China parliament head warns of western-style democracy for Hong Kong
HONG KONG (Reuters) - The head of China's parliament warned on Thursday that importing western-style democracy for a planned direct election in Hong Kong in 2017 could lead to "disastrous" results, a delegate who attended the closed-door meeting said.
Hong Kong returned to Chinese rule in 1997 with wide-ranging autonomy, an independent judiciary and relatively free press under the formula of "one country, two systems" - along with an undated promise of full democracy, an issue never broached by the British during 150 years of colonial rule.
China has agreed to let Hong Kong elect its next leader in 2017 in what will be the most far-reaching version of democracy on Chinese soil. Specific arrangements, however, have yet to be decided including, crucially, whether public nominations of candidates including opposition democrats will be allowed.

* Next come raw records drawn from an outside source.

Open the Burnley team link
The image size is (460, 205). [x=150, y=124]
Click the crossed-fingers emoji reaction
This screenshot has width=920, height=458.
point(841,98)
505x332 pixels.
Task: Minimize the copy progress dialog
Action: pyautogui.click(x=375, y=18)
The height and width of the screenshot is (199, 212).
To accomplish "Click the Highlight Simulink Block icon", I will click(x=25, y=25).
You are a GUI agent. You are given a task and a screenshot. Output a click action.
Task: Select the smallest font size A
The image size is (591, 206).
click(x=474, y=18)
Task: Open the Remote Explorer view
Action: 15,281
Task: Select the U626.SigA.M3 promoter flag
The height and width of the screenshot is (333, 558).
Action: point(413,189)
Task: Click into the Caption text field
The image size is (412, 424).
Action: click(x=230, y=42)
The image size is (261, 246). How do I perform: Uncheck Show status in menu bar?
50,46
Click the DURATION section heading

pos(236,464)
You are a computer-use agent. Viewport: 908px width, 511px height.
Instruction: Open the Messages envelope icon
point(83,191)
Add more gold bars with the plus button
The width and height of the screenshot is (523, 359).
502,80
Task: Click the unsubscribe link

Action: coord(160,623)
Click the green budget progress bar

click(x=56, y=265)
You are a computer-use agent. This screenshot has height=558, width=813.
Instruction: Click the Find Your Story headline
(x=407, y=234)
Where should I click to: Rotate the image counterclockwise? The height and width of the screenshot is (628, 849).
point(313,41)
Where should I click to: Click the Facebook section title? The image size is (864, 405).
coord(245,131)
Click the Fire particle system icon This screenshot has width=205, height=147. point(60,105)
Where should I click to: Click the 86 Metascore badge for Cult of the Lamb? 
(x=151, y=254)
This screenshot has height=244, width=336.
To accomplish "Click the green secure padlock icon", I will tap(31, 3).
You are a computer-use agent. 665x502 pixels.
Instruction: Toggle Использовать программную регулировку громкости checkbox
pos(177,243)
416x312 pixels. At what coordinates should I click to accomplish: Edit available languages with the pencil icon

In a sign of Beijing's hardening stance, however, Zhang Dejiang, the head of China's parliament, or National People's Congress (NPC), told Hong Kong delegates attending the annual NPC meetings in Beijing that western-style democracy couldn't simply be transported to Hong Kong.
"You cannot just move or copy (the electoral system) from abroad, otherwise you might very easily find it can't adapt to the local environment and become a democracy trap... and possibly bring a disastrous result," said Ma Fung-kwok, a Hong Kong deputy to the NPC, citing comments made by Zhang in the two-hour meeting.
Ma didn't give any specifics on what such a disaster might be. China's state media also didn't immediately report the comments by Zhang, one of China's most powerful men on the seven-man Politburo Standing Committee.
Other delegates in the meeting said Zhang had re-emphasized three key criteria for the poll, including that candidates must "love" China and abide by the city's mini-constitution that states all candidates must be approved by a "broadly representative nominating committee" that would more than likely be dominated by pro-Beijing loyalists.
"This direct electoral system cannot damage the motherland's sovereignty, safety and future development, nor damage the China-Hong Kong relationship," said Rita Fan, an NPC delegate who also attended the meeting, citing comments by Zhang.
Pro-democracy activists in Hong Kong have grown increasingly embittered by this "fake democracy" and have threatened to seal off the city's business district in a so-called "Occupy Central" campaign of civil disobedience this summer unless Beijing allows open and public nominations.
Fan added that while Zhang didn't mention the Occupy Central movement directly, the underlying meaning of his comments was clear.